The model uses situational variables such as yards per pass attempt on first down, percentage of first downs that a team passes on and yards per rush allowed on third down. The situational data allows us to examine specific match-ups and understand why one team has a higher probability of winning than another. In order to compare teams fairly however, we have to compare their performances against a "standard" team. While no team is perfectly average in every category, I constructed the average team to have a constant barometer to compare teams. With that very brief introduction, the rankings for the upcoming season are below.
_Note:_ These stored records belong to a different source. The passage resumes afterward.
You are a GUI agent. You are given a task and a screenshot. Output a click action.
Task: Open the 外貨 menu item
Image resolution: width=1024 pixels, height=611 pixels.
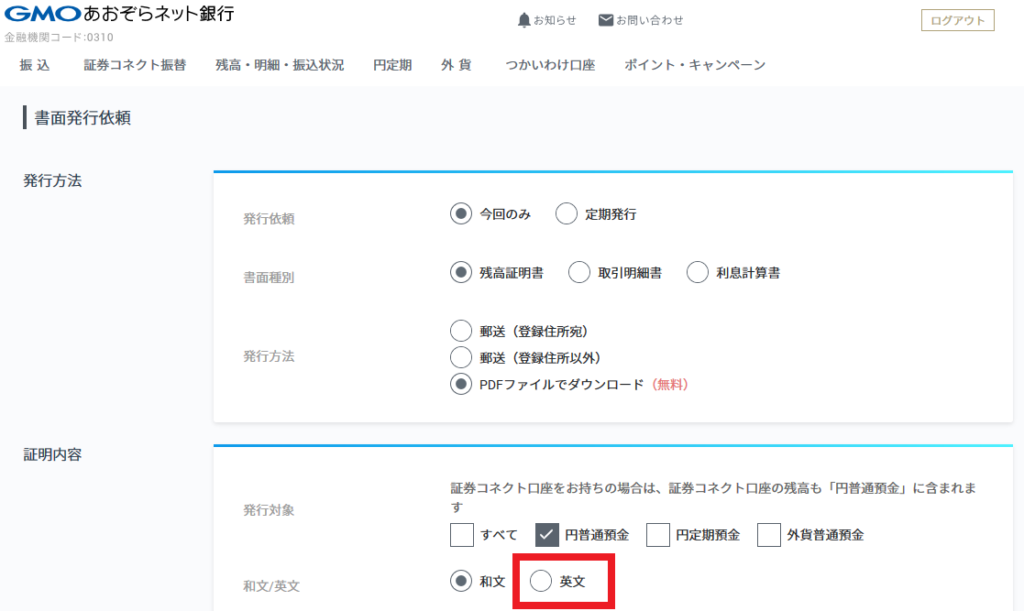click(x=456, y=65)
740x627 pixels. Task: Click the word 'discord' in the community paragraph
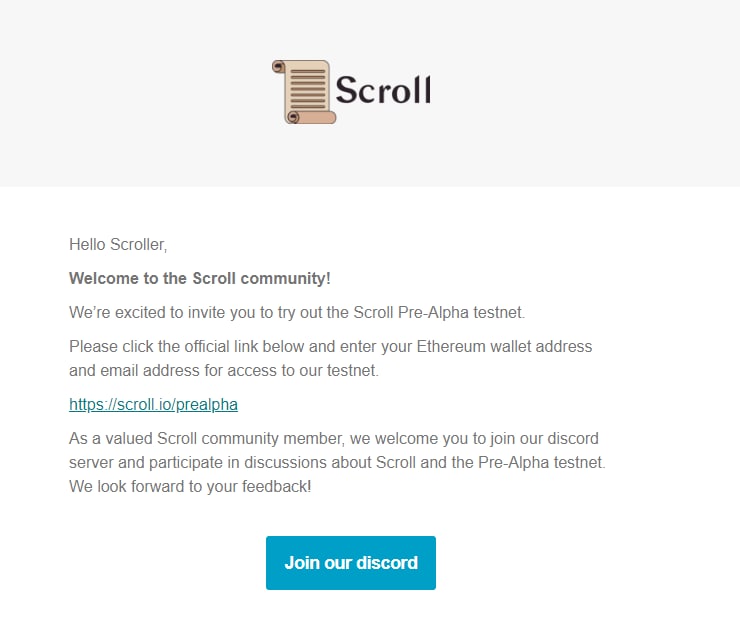pyautogui.click(x=573, y=438)
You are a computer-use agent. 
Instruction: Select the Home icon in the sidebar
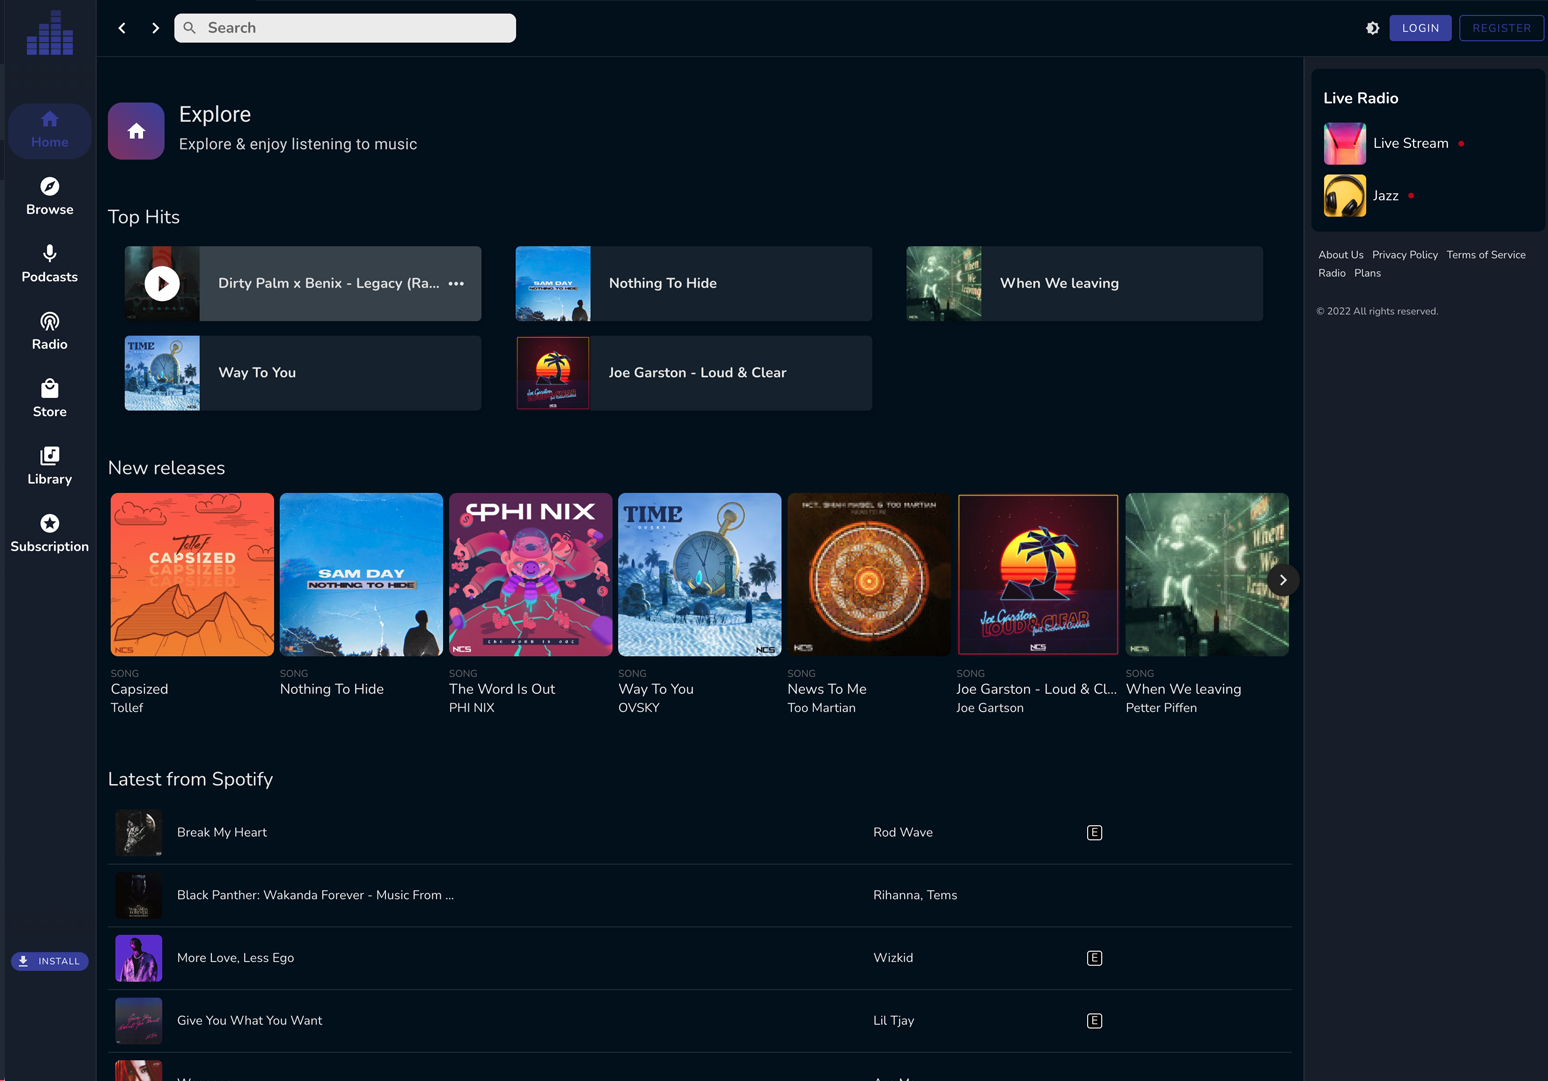click(x=49, y=119)
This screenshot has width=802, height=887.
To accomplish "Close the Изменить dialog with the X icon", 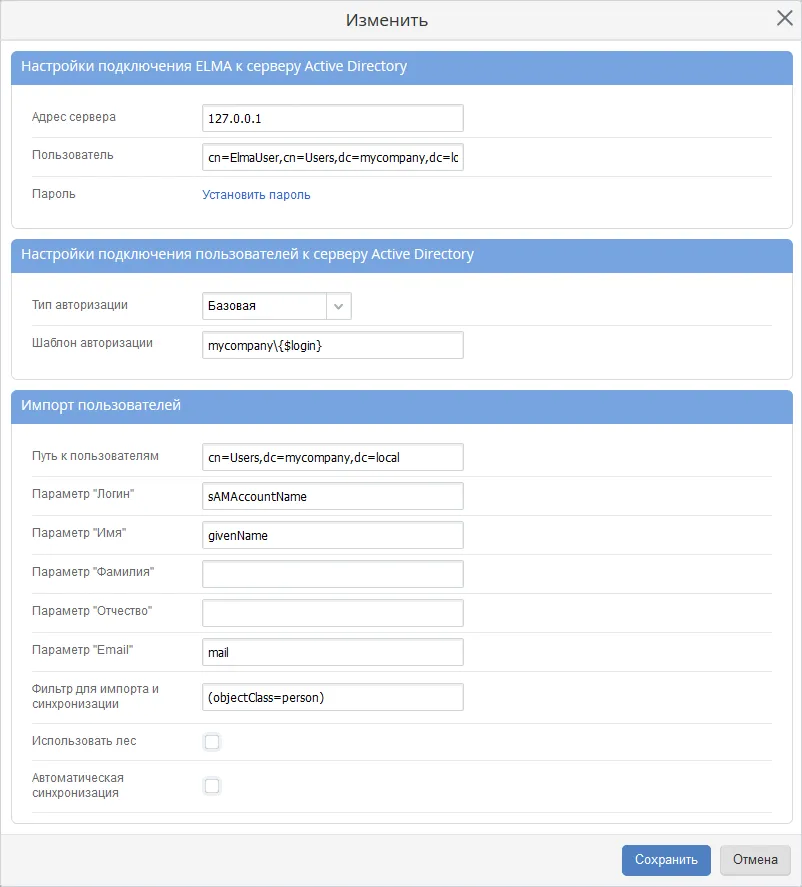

I included a ranking for each team, their estimated points against an average team, and their rank from the end of last year according to the NFL (who use yards per game to rank offenses).
The biggest change from the end of last season to the beginning of this season is for the team at the very top of the rankings: San Diego. They jump from the 10th best offense last season to the best offense this season. There is a caveat to this jump in offensive ability however, and it comes from Norv learning from his past mistakes. If they just pass a little more frequently on first down, using one of their best assets, they will be able to tear up most defenses.
Condolences to fans in Cleveland however, as, even with some assumed regression to the mean, the Browns are not likely to get out of the cellar. They are projected to repeat as the worst offense in the league. This low ranking is driven by the incredibly inept passing game that was more than 1 yard below league average per attempt on first and second downs. With 80% of their roster returning, it does not look like there will be much room for improvement.